Tasks to perform ->
• 1. In the article about the Tel Aviv race riot below, copy word for word the passage starting with "Tel Aviv race" and going on through "shouting 'blacks out'.".
• 2. In the article on the Tel Aviv race riot, how many people were at the demonstration that turned violent?
• 3. Write the next part of the article about the Tel Aviv race riot, picking up after its last sentence.

Given text ->

_ _ _

Tel Aviv race riot flags bitter immigration dispute

Demonstrators went on the rampage with sticks and stones, attacking African-run shops, shouting 'blacks out'.

TEL AVIV:
Violent race riots that shook south Tel Aviv overnight sparked shock in Israel on Thursday, but also prompted top-level calls for the immediate arrest and expulsion of tens of thousands of African migrants.

The latest unrest to sweep the impoverished neighbourhoods around Tel Aviv's central bus station erupted when a demonstration of around 1,000 people who were protesting against the rising number of Africans moving into the area, turned violent.

"Shock, violence and hatred of foreigners in Tel Aviv" was the headline in the Maariv daily, which described scenes of chaos as demonstrators went on the rampage with sticks and stones, attacking African-run shops and smashing up a car driven by two African men.

"Blacks out!" shouted demonstrators in the crowd, while others yelled: "Send the Sudanese back to Sudan," several news reports said, as other protesters derided the "bleeding-heart leftists" working to help them.

Most reports said the rally turned nasty after the crowd was whipped up by several racist speeches by right-wing MPs, several of them from the ruling Likud party of Prime Minister Benjamin Netanyahu.

"The infiltrators are a cancer in our body," Likud MP Miri Regev told the crowd, as fellow MP Danny Danon shouted: "The infiltrators must be expelled from Israel! Expulsion now!"

_ _ _

Listed records ->
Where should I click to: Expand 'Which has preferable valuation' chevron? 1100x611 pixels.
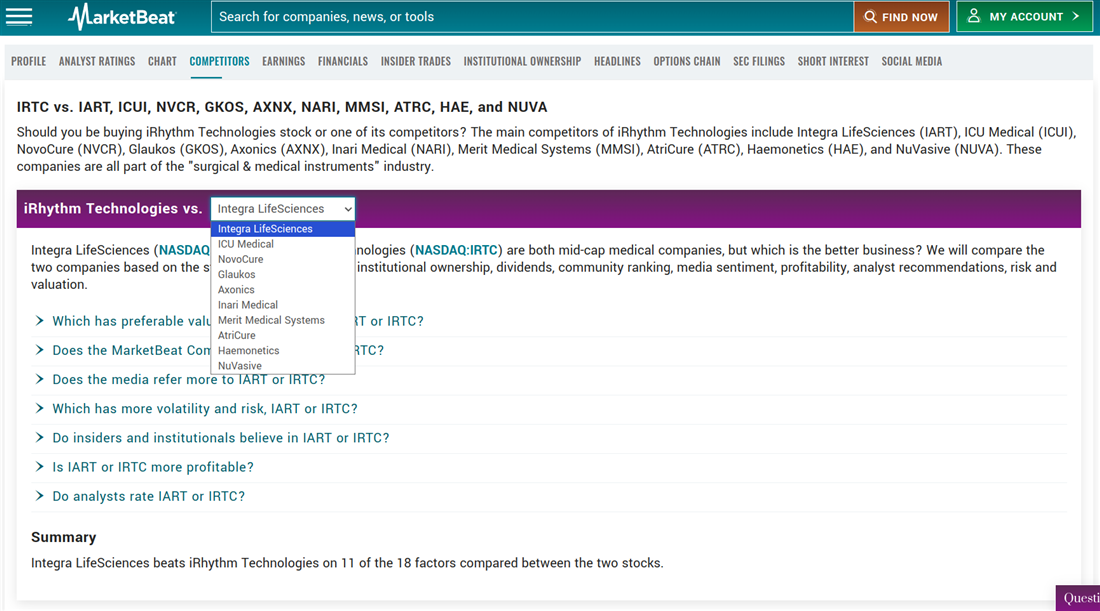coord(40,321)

_ _ _

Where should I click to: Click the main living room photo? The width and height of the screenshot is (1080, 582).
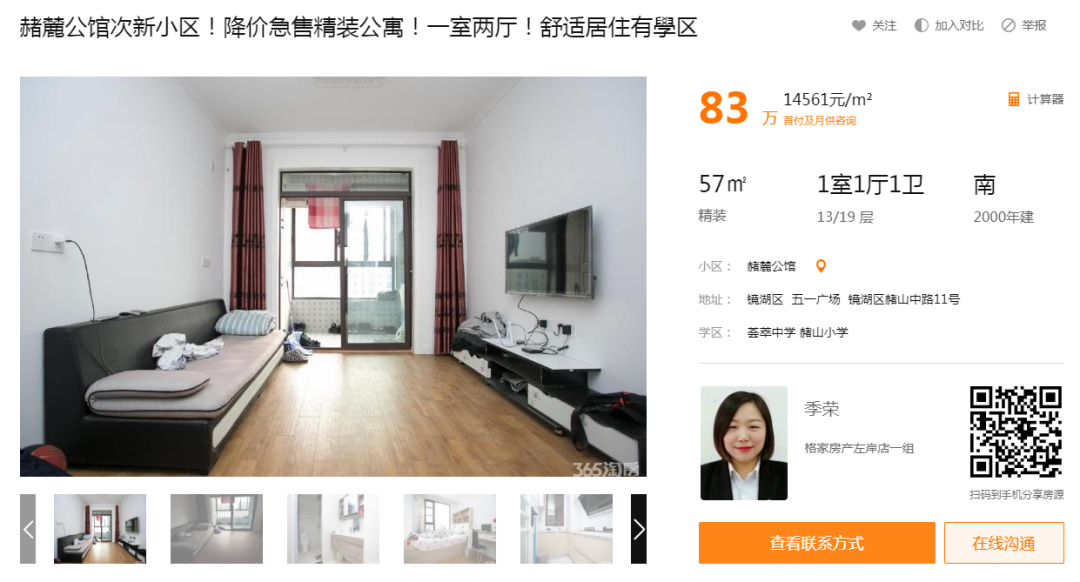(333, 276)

_ _ _

Responses in order ->
• 1.
Tel Aviv race riot flags bitter immigration dispute

Demonstrators went on the rampage with sticks and stones, attacking African-run shops, shouting 'blacks out'.

• 2. Around 1,000 people.

• 3.
Police spokesman Micky Rosenfeld said 20 people had been arrested on suspicion of vandalising shops and attacking cars driven by Africans, but added that there were no reports of anyone being injured.

The police have also extended the remand of seven Israeli minors accused of attacking African immigrants earlier this week, he said.

Interior ministry statistics show there are more than 60,000 African immigrants living illegally in Israel. Some are refugees fleeing persecution back home, while others are economic migrants.

The issue of illegal immigration from Africa has thrown into relief sharp divisions within Israel, with many top officials, including Netanyahu, warning that the growing number of "infiltrators" poses a major threat to the security and identity of the Jewish state.

There was no official response to the violence until late on Thursday when Netanyahu issued a statement promising to resolve "the problem of the infiltrators" by sending them back to their home countries in a process which he said would start "soon."

"I want to make clear that there is no place for the statements nor the actions which we saw last night," he said.

"I am saying this both to public figures as well as to residents of south Tel Aviv, whose pain I understand. We will resolve the problem and we will do it responsibly."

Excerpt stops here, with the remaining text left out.